The pyramids Jews still in Egypt

He may not be Joseph -- and not even Moses -- but U.S. Amb. Dan Kurtzer has a big staff. And, as an observant Jew, his house is kosher, too.

By Marcia H. Kay

IMAGINE TEACHING the household staff of the American Embassy in Egypt the laws of Kashrus while at the same time telling them why eggs, although a product of an animal, are considered pareve.

That's what Rabbi Moshe Schreiber did when he traveled to Cairo to kosherize the kitchen of Daniel Kurtzer and his wife, Sheila. Kurtzer was recently appointed America's ambassador to Egypt. The Kurtzers, observant Jews, knew they needed the hands of an expert to kosherize both kitchens in their new home.
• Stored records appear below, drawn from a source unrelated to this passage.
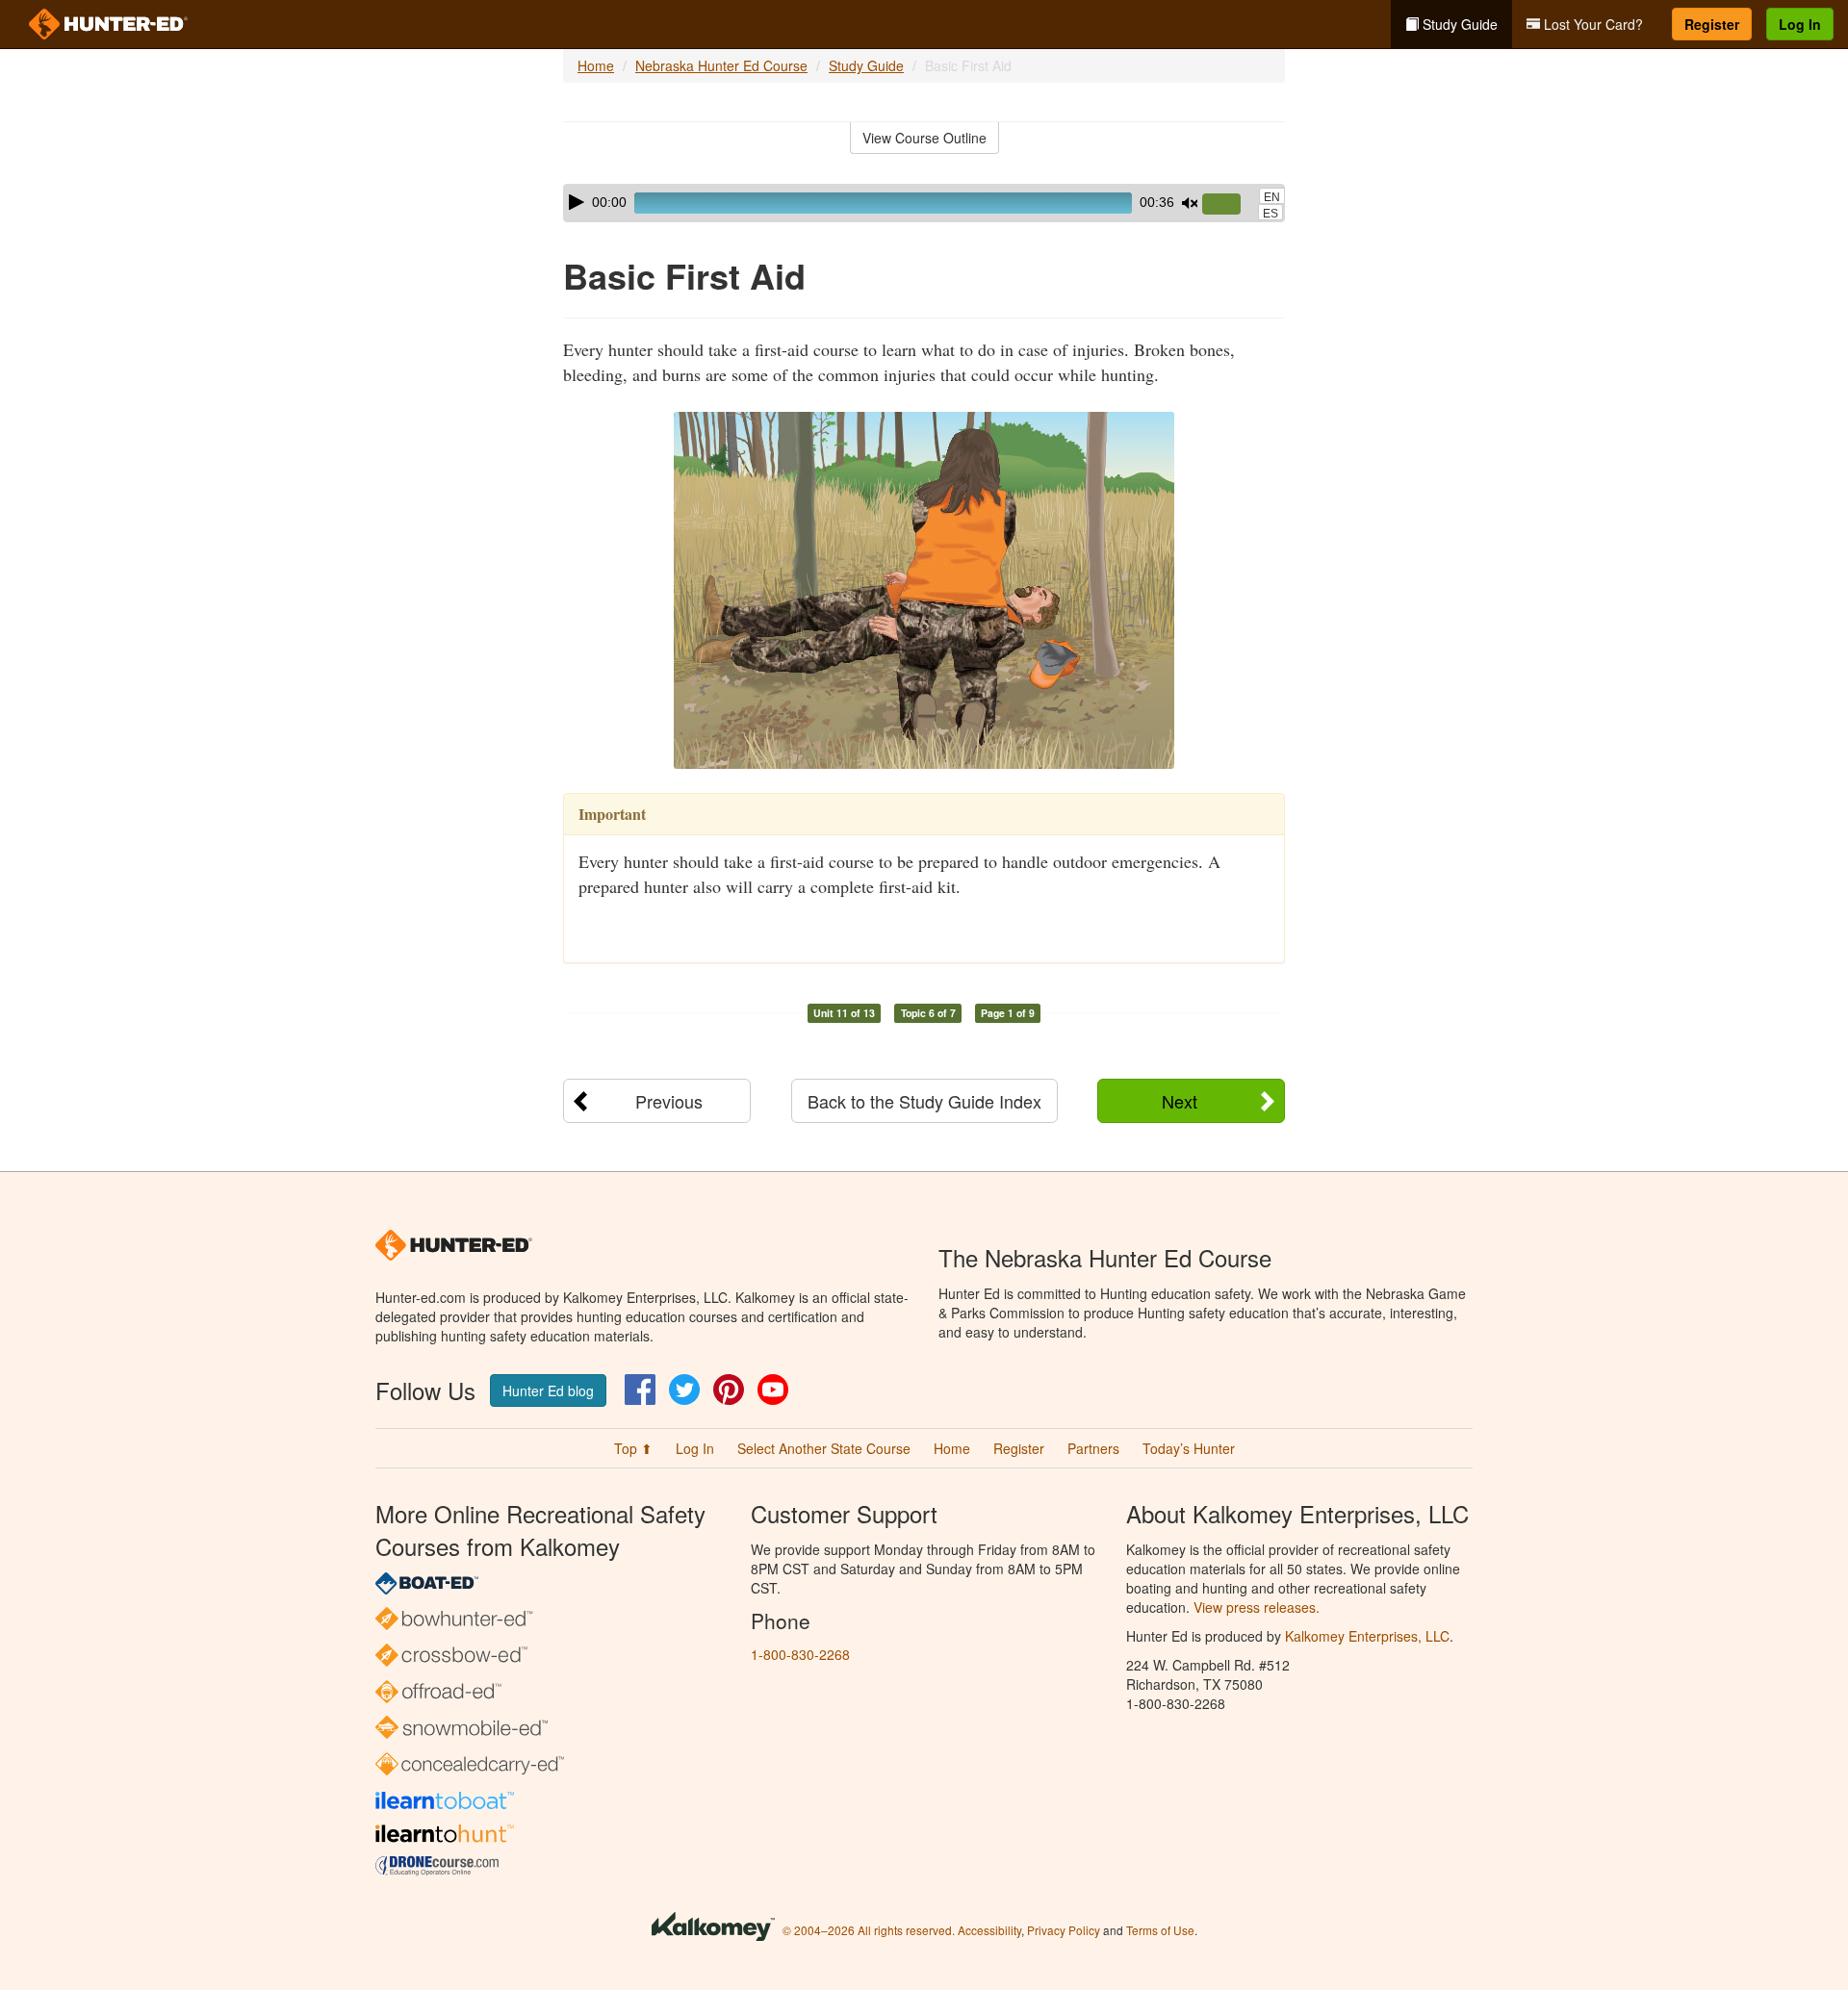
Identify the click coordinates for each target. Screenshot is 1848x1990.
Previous (669, 1100)
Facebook (640, 1389)
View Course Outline (924, 137)
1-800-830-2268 (800, 1654)
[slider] (1229, 204)
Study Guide (1458, 24)
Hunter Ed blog (548, 1390)
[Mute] (1189, 203)
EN (1272, 197)
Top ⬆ (633, 1448)
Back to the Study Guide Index (924, 1100)
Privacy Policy (1063, 1930)
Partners (1093, 1448)
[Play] (576, 202)
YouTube (772, 1389)
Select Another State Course (824, 1448)
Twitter (684, 1389)
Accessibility (989, 1930)
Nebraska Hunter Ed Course (721, 65)
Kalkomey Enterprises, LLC (1367, 1636)
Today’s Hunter (1188, 1448)
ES (1270, 213)
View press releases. (1257, 1607)
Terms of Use (1160, 1930)
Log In (1800, 24)
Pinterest (728, 1389)
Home (596, 65)
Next (1179, 1100)
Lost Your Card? (1591, 24)
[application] (924, 203)
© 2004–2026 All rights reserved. (869, 1930)
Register (1711, 24)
One kitchen, the main one, is used for entertaining. The other is used by the Kurtzers as their personal kitchen.

They also knew it wouldn't be easy in a country where kosher meat and other kosher staples are almost non-existent. In fact, they brought their first meat with them. Schreiber, with a well-packed suitcase, actually brought their first Shabbes meal.

Future kosher orders will be made through the U.S. commissary system, which is headquarted in Philadelphia. The closest United states commissary that carries a selection of kosher products is most probably in Europe.
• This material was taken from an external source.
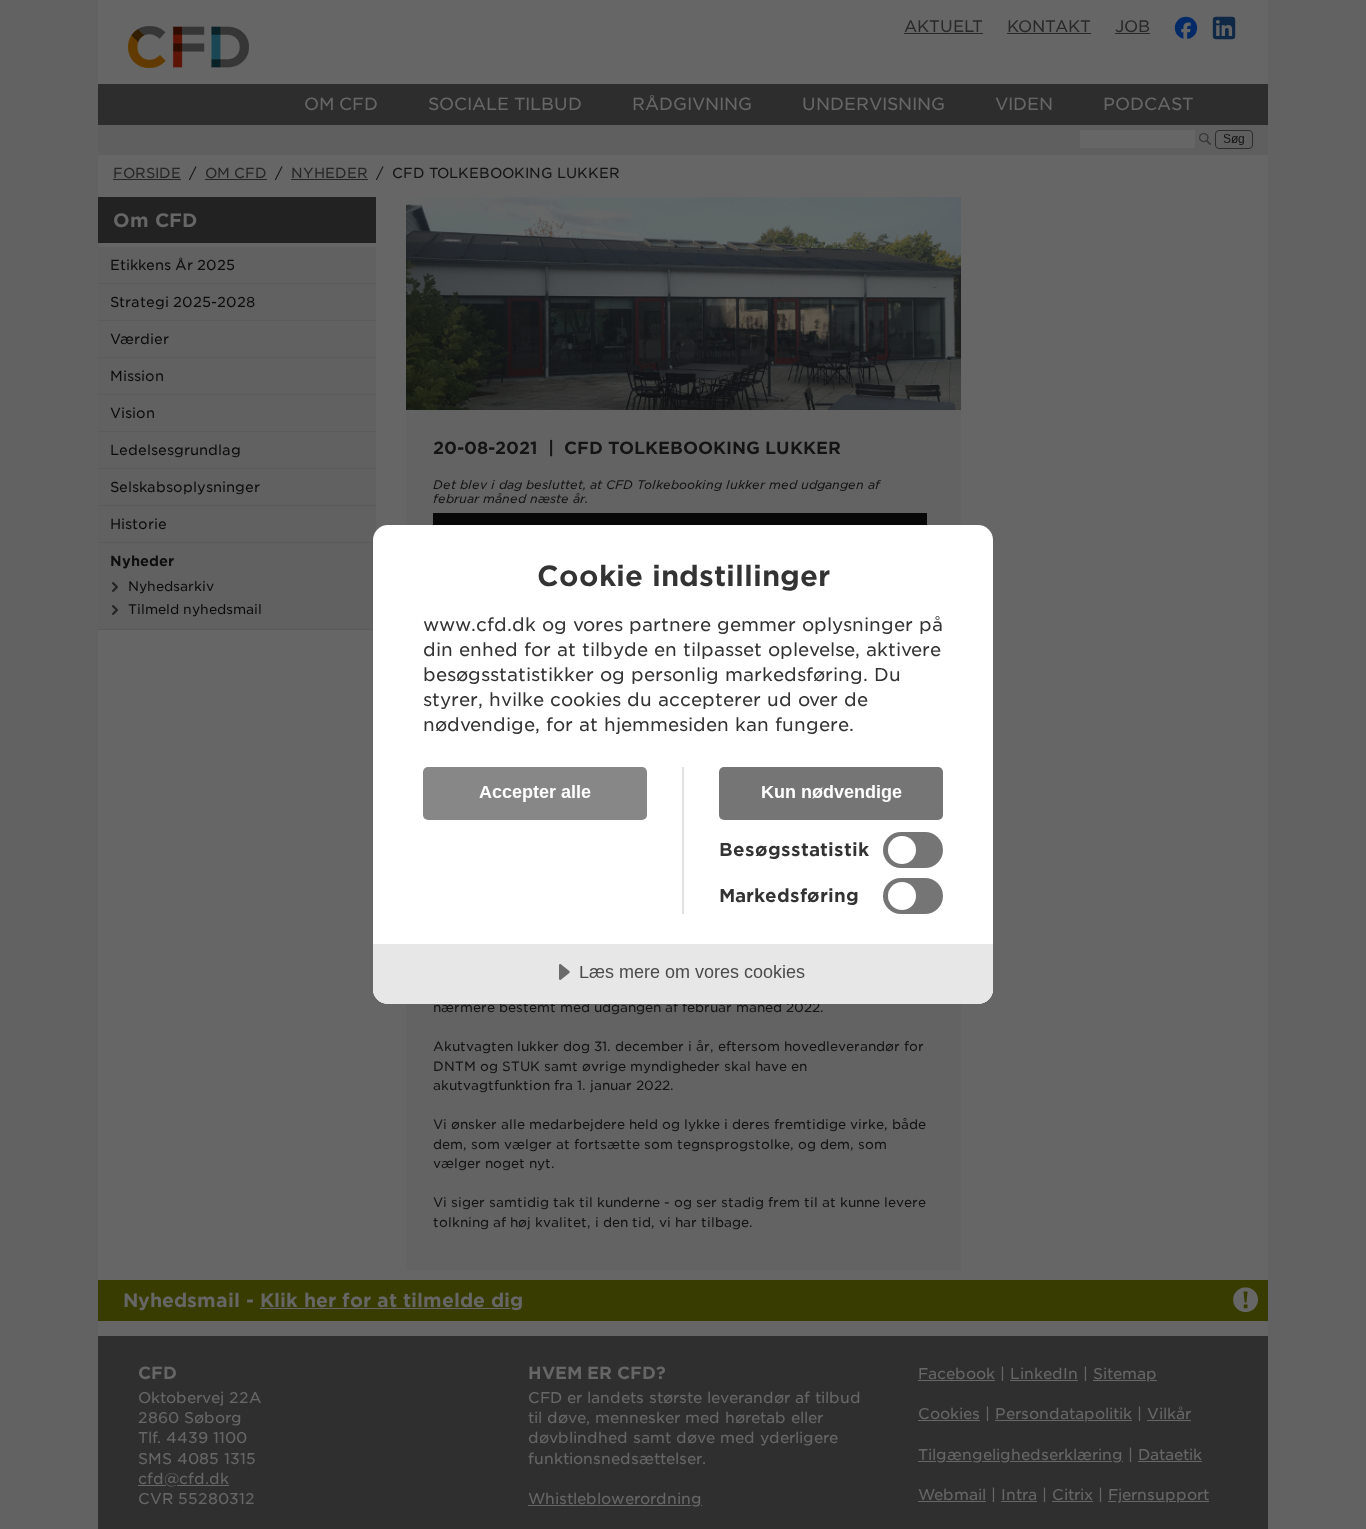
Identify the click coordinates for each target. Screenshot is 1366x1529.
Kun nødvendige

The routine of kosherizing the embassy's kitchens was much like that used in kosherizing one's own home, Schreiber says. Many of the appliances in the kitchens were new and required no kosherizing.
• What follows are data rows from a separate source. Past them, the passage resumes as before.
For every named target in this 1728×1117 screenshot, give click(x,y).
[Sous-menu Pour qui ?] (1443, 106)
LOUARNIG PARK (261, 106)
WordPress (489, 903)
The refrigerator wasn't new and needed to be kashered," explained Schreiber, using the Hebrew term for "kosherizing."

The kitchens have two refrigerators each --- one for meat and one for milk.

The stoves and ovens did need Schreiber's koshering touch.

But cleaning the appliances was the easy part.

Teaching a staff of Egyptians, many of whom had never met a Jew in their lives, was something Schreiber initially approached cautiously. But, he discovered, his fears were somewhat unfounded.

"They were very friendly and cooperative," he remembers. "There were no philosophical discussions" about the whys and wherefores of Kashrus.

Schreiber explained the prohibition of mixing meat and milk together, not only in the cooking phase, but during the actual meal. "That was a bit of a surprise," he says.

He also taught about the need to keep meat and milk dishes, pots, pans and silverware separate. "We placed signs all over the kitchen in Arabic."

Explaining what types of foods are pareve presented the most problems. "If milk comes from an animal, then they wanted to know why milk isn't considered a meat product," remembered Schreiber. Honey, a pareve product, comes from a bee, which is not considered kosher. In the end, Schreiber just made a list of which products were pareve.

A blech, a piece of metal that covers the stove and stays warm for use during the Sabbath, was fashioned by the embassy staff. Schreiber explained the need to keep one burner on during the Shabbes, which, in turn, keeps the blech warm. He also told the staff that all preparations for the Sabbath should be complete by 4 pm on Fridays.

The hardest part for the staff, Schreiber says, will be remembering all the details."

When his mission was complete, Schreiber took a few days to see the country. "It opens one's eyes to see life in Egypt. The Egypt Museum is a thing by itself. The whole Torah comes alive."

Although this was Schreiber's first trip, "it felt like I was there before. I had heard about it in [the Torah]. We tell it to our children."

Marcia H. Kay is the managing editor of the Washington Jewish Week.